§ **Requisitos del ejercicio**
Condensa en forma de lista el párrafo del texto aportado que comienza con «Un artículo de Ignacio Aréchaga», sin perder sus datos principales.

§ **Texto aportado**

- - -

Un artículo de Ignacio Aréchaga acaba de recordarme la historia del belga Frank van den Bleeken, condenado a cadena perpetua por violador en serie y asesino. Cuando llevaba treinta años cumplidos, pidió la eutanasia, porque pensaba que sus impulsos eran irrefrenables y porque padecía una enfermedad sin cura que, a tenor de la ley belga del 2002, permitía que se le aplicara. La Comisión Federal de Eutanasia aprobó su propuesta. Pero no han llegado a ejecutarla, porque el país desterró la pena de muerte en 1996, aunque el último caso se remontaba a 1950. Tiene su aquel que la dignidad humana objetiva que se reconoce al rechazar la pena de muerte -por muy indigno que resulte el sujeto- no se reconozca a la hora de la eutanasia más que a los presos. Frank van den Bleeken fue internado en un psiquiátrico penitenciario y sigue vivo, con atención médica especializada. Pero cerca de mil quinientos belgas van a la muerte año tras año, algunos en medio de verdaderos escándalos.
Nadamos en la pura contradicción. De tanto llamar valientes a los que piden la eutanasia pese a que huyen de la vida, quienes se atreven con el sufrimiento y las dificultades -los verdaderos valientes, que son muchísimos más- pueden creerse cobardes o considerarse cargas, estorbos, seres indignos, cosificados, valorados solo por lo que cuestan y lo que producen.
En este país padecemos una plaga silenciosa de suicidios. Conozco muchísimos médicos que trabajan con enfermos terminales y a ninguno de ellos le pidieron nunca la eutanasia. Y a la vez reconocen que nuestro sistema de cuidados paliativos podría mejorar mucho, por decirlo de forma amable. Menudo infierno nos espera si queremos vivir.

- - -

§ **Datos mostrados**
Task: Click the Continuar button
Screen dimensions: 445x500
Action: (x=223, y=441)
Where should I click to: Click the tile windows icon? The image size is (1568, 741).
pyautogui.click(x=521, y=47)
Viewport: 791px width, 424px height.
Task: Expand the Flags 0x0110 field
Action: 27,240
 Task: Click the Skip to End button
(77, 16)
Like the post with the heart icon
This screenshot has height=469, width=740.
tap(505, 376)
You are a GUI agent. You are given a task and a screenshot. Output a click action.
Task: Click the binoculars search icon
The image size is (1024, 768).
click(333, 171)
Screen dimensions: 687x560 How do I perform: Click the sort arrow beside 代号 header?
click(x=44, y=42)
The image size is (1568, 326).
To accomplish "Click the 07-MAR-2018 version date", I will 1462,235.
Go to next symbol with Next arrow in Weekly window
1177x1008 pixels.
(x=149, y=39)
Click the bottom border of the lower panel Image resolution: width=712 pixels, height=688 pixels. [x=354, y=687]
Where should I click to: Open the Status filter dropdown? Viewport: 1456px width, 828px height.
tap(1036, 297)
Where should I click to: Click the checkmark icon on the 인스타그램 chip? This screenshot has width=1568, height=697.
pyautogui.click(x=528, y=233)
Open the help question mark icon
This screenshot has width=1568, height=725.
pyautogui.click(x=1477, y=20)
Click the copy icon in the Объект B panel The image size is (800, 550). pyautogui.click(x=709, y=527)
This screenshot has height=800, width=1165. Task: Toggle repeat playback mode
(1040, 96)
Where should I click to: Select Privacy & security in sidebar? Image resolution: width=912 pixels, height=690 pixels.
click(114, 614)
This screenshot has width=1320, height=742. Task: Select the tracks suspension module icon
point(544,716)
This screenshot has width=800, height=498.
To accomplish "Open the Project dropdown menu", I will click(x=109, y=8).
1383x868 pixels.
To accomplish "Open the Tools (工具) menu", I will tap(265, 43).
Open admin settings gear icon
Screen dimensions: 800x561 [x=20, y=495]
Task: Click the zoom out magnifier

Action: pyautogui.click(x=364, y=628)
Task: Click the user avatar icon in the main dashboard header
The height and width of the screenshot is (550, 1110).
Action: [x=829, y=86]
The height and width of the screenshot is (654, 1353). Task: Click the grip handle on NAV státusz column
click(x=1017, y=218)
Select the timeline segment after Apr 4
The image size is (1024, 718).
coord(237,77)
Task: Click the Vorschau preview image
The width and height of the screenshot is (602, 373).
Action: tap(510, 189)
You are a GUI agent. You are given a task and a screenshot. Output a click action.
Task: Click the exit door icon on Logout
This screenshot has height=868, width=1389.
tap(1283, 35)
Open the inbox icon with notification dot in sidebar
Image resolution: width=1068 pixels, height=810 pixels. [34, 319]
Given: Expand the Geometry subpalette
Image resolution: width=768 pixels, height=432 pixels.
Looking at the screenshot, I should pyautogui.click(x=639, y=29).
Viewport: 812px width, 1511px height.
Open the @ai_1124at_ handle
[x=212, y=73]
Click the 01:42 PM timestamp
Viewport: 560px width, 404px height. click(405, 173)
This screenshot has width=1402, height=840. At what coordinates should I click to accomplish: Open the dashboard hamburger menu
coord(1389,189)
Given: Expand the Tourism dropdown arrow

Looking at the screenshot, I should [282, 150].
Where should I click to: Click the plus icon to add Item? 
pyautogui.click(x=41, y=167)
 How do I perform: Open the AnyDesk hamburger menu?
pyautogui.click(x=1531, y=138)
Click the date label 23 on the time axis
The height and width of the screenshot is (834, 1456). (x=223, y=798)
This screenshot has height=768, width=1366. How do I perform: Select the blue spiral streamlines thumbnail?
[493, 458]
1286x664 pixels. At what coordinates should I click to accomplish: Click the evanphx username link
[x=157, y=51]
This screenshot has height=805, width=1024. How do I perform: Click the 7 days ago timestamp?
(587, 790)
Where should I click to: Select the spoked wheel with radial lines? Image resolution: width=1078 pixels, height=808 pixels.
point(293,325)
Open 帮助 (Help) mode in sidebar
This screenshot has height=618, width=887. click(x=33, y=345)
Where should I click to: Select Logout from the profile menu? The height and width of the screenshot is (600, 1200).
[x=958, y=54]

- - -

§ **Resultado del ejercicio**
- Un artículo de Ignacio Aréchaga recuerda el caso del belga Frank van den Bleeken, condenado a cadena perpetua por violador en serie y asesino.
- Tras cumplir treinta años de condena, pidió la eutanasia. Consideraba irrefrenables sus impulsos y padecía una enfermedad sin cura, lo que la ley belga de 2002 admitía como motivo.
- La Comisión Federal de Eutanasia aprobó la petición, pero no se llegó a ejecutar porque Bélgica abolió la pena de muerte en 1996. El último caso databa de 1950.
- Resulta llamativo que la dignidad humana que se reconoce al rechazar la pena de muerte solo se reconozca a los presos cuando se trata de la eutanasia.
- Van den Bleeken fue internado en un psiquiátrico penitenciario y sigue vivo, con atención médica especializada.
- Cada año van a la muerte cerca de mil quinientos belgas, algunos en medio de verdaderos escándalos.